3'UTR RNA editing driven by ADAR1 modulates MDM2 expression in breast cancer cells

Abstract

Epitranscriptomic changes in the transcripts of cancer related genes could modulate protein levels. RNA editing, particularly A-to-I(G) editing catalyzed by ADAR1, has been implicated in cancer progression. RNA editing events in the 3’ untranslated region (3’UTR) can regulate mRNA stability, localization, and translation, underscoring the importance of exploring their impact in cancer. Here, we performed an in silico analysis to detect breast cancer enriched RNA editing sites using the TCGA breast cancer RNA-seq dataset. Notably, the majority of differential editing events mapped to 3’ untranslated regions (3’UTRs).

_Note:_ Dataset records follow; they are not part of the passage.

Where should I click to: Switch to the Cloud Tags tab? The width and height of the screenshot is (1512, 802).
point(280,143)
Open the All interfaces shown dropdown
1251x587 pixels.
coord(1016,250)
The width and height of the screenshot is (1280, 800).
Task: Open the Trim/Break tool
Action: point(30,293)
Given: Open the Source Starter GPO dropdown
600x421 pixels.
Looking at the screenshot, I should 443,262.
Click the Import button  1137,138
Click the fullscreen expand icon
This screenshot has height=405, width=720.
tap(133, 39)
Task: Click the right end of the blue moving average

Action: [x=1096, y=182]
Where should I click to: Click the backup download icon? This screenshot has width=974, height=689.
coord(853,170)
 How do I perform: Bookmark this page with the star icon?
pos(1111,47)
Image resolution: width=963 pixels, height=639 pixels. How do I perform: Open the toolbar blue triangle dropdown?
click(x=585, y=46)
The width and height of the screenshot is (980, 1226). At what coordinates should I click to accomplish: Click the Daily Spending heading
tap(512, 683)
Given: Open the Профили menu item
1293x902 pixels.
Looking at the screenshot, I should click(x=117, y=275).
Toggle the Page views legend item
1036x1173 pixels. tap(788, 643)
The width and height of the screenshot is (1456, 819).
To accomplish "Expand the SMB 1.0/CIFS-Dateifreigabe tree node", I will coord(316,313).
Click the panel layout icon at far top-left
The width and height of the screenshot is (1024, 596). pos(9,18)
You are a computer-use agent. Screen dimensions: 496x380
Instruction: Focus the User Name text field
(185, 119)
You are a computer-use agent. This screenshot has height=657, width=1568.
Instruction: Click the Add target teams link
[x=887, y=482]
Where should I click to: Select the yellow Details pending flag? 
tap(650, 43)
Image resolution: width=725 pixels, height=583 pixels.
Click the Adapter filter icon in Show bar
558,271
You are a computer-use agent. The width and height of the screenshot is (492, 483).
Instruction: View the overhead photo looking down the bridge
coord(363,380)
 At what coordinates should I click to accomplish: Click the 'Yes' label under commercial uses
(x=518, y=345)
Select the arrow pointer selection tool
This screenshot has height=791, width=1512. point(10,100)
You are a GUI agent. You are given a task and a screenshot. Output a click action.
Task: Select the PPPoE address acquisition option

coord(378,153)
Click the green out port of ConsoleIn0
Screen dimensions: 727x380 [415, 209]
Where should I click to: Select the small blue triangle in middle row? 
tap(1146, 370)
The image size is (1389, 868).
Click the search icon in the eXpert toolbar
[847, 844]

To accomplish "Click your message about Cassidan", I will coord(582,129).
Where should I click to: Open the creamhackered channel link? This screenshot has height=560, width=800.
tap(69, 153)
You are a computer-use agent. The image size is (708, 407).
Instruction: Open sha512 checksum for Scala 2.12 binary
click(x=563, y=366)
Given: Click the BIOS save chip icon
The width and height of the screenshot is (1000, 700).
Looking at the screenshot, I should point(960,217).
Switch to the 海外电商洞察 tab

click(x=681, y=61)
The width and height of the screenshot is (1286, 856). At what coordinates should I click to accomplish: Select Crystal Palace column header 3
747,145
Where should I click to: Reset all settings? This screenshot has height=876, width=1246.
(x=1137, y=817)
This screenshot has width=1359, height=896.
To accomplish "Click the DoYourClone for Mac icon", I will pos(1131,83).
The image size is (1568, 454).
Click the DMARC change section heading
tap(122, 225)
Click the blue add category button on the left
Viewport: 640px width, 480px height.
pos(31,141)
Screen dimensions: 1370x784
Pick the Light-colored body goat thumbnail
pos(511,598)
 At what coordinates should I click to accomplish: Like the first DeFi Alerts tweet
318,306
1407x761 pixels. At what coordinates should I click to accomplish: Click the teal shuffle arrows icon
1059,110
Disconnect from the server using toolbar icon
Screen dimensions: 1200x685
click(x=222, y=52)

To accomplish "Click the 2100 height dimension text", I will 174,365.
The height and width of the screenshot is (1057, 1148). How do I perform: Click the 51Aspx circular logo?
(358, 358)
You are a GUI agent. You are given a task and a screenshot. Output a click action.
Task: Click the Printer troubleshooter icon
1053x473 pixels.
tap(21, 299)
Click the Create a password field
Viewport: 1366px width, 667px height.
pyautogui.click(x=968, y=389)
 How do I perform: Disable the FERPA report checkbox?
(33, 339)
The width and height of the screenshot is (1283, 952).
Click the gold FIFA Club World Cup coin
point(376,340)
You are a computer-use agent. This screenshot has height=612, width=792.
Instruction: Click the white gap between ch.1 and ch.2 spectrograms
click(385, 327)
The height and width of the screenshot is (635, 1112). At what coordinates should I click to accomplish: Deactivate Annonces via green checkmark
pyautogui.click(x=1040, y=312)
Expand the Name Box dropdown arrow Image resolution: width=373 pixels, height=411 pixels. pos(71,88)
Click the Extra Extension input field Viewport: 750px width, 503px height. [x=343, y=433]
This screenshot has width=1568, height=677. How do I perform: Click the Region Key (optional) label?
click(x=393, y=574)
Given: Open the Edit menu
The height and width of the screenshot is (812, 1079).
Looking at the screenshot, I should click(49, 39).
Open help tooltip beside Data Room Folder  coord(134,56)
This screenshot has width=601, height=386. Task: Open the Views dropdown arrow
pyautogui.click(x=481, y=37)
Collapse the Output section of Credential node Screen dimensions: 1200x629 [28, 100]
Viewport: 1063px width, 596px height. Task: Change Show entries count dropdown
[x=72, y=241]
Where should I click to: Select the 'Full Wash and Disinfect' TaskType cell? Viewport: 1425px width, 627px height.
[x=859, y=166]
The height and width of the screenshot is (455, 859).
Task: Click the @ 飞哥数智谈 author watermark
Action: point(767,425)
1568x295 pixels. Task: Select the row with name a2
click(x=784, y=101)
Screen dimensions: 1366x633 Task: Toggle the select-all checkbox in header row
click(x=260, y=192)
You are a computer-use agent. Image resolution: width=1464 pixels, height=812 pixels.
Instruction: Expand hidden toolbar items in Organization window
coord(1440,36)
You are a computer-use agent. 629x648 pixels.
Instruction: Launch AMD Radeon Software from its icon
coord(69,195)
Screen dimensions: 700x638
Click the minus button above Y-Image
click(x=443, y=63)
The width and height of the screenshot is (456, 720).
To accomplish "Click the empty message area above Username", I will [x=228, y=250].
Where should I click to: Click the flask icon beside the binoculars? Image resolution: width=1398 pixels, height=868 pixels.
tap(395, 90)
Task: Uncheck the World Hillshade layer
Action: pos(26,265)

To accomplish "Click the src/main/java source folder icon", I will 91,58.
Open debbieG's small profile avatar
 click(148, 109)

We confirmed A-to-I(G) editing in the 3’UTRs of MDM2 (Mouse Double Minute 2 homolog), GINS1 (GINS Complex Subunit 1), and F11R (Junctional Adhesion Molecule A) in breast cancer cells. RNA immunoprecipitation with ADAR1 antibody confirmed the interaction between ADAR1 and MDM2, GINS1, and F11R 3’UTRs. ADAR1 knockdown revealed decreased editing levels, establishing ADAR1 as the editing enzyme. A reporter assay for MDM2, an oncogene overexpressed mostly in luminal breast cancers, demonstrated that RNA editing enhances protein expression, in agreement with reduced MDM2 protein levels in ADAR1 knockdown cells. Further exploration into the mechanisms of 3’UTR editing events revealed an interaction between ADAR1 and CSTF2, a core component of the polyadenylation machinery, as identified through biotin-based proximity labeling mass spectroscopy, and co-immunoprecipitation experiments. Furthermore, CSTF2 knockdown reduced both ADAR1 and MDM2 protein levels. Our findings highlight implications for MDM2 regulation by ADAR1-dependent 3’UTR RNA editing and present an interplay between RNA editing on 3’UTRs and the mRNA polyadenylation machinery. These results improve our understanding of ADAR1’s role in cancer-associated 3’ UTR RNA editing and its potential as a therapeutic target.